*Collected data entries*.

* * *

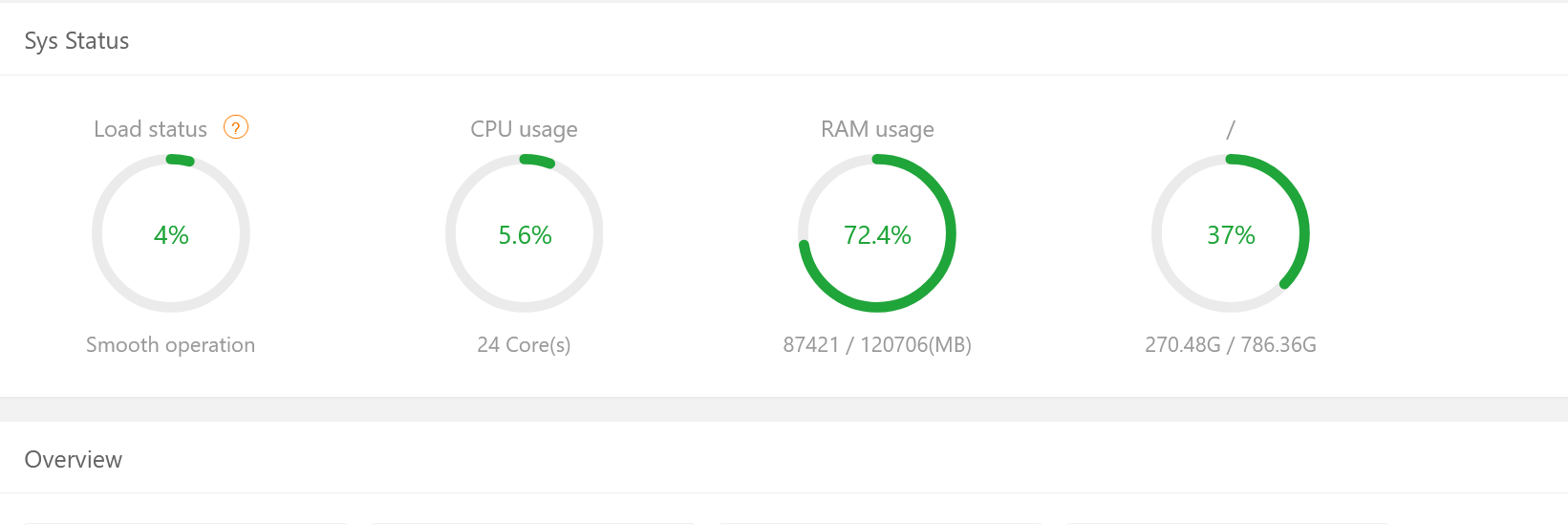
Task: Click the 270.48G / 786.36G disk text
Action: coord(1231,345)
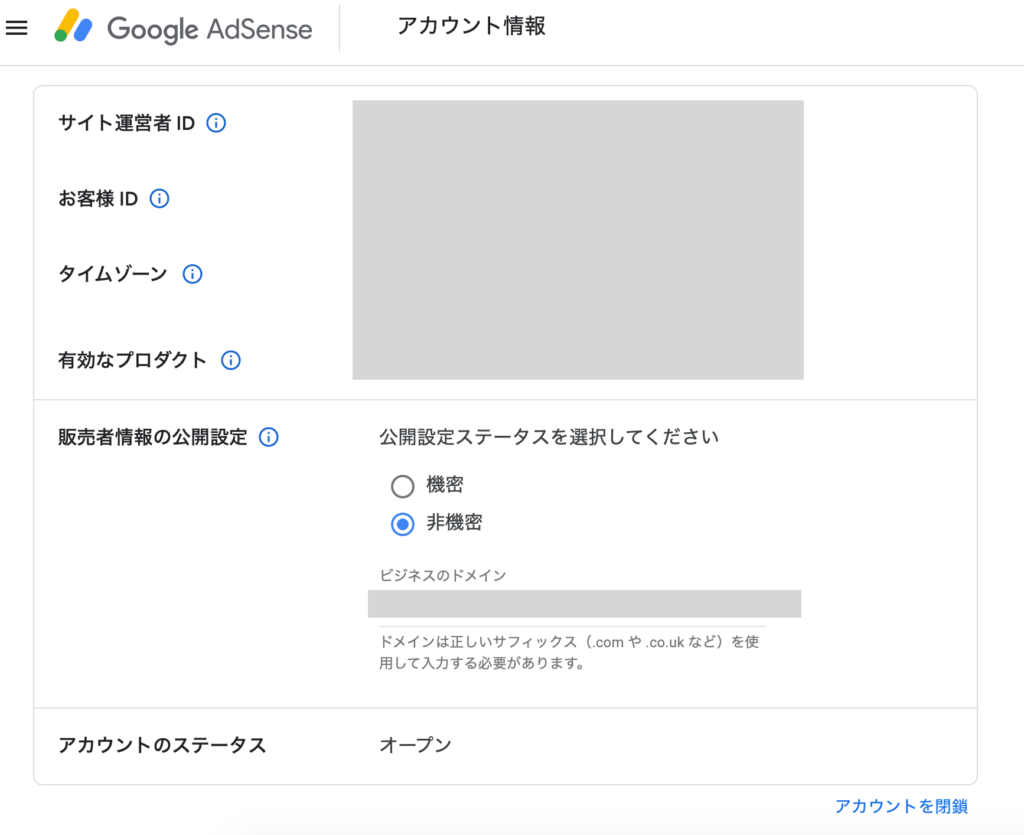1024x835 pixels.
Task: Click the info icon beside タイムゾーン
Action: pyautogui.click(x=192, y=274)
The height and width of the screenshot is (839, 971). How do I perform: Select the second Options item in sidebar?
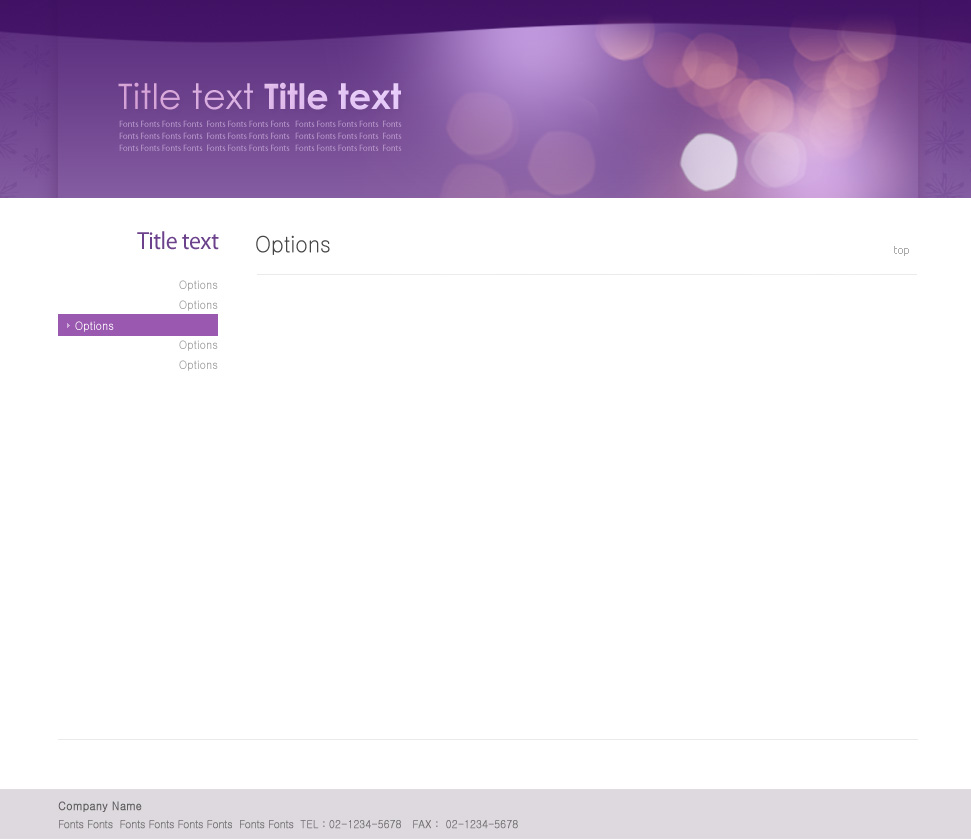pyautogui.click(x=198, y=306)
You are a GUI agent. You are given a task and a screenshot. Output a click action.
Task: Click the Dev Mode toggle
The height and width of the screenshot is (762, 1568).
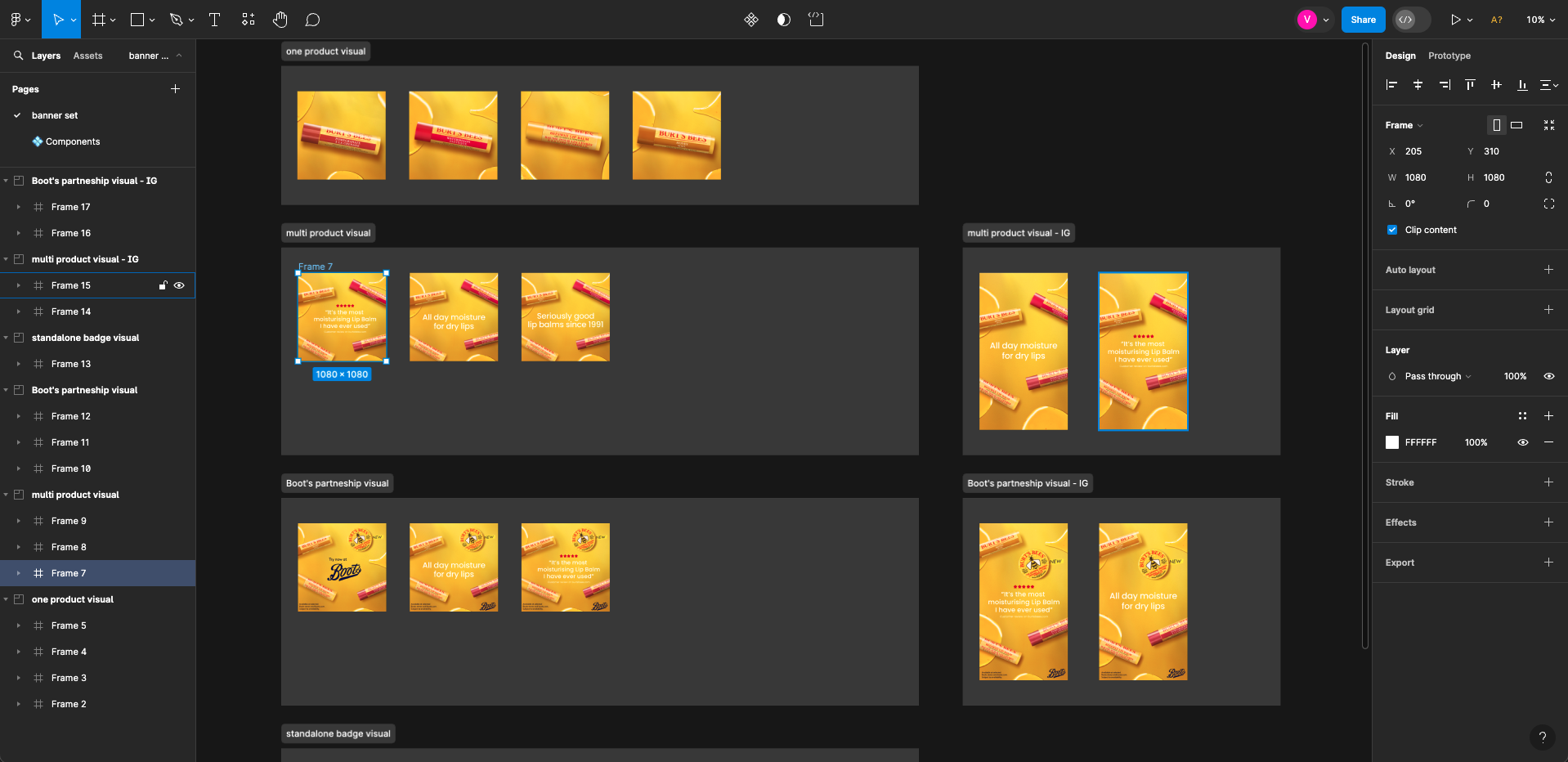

* * *

*WORK REQUIRED*.
Exactly the lines from the one with "Task: Click the Dev Mode toggle" through the end of the records should be written out, and only those. Pictures do not belong in the copy.

*ANSWER SECTION*.
Task: Click the Dev Mode toggle
The height and width of the screenshot is (762, 1568).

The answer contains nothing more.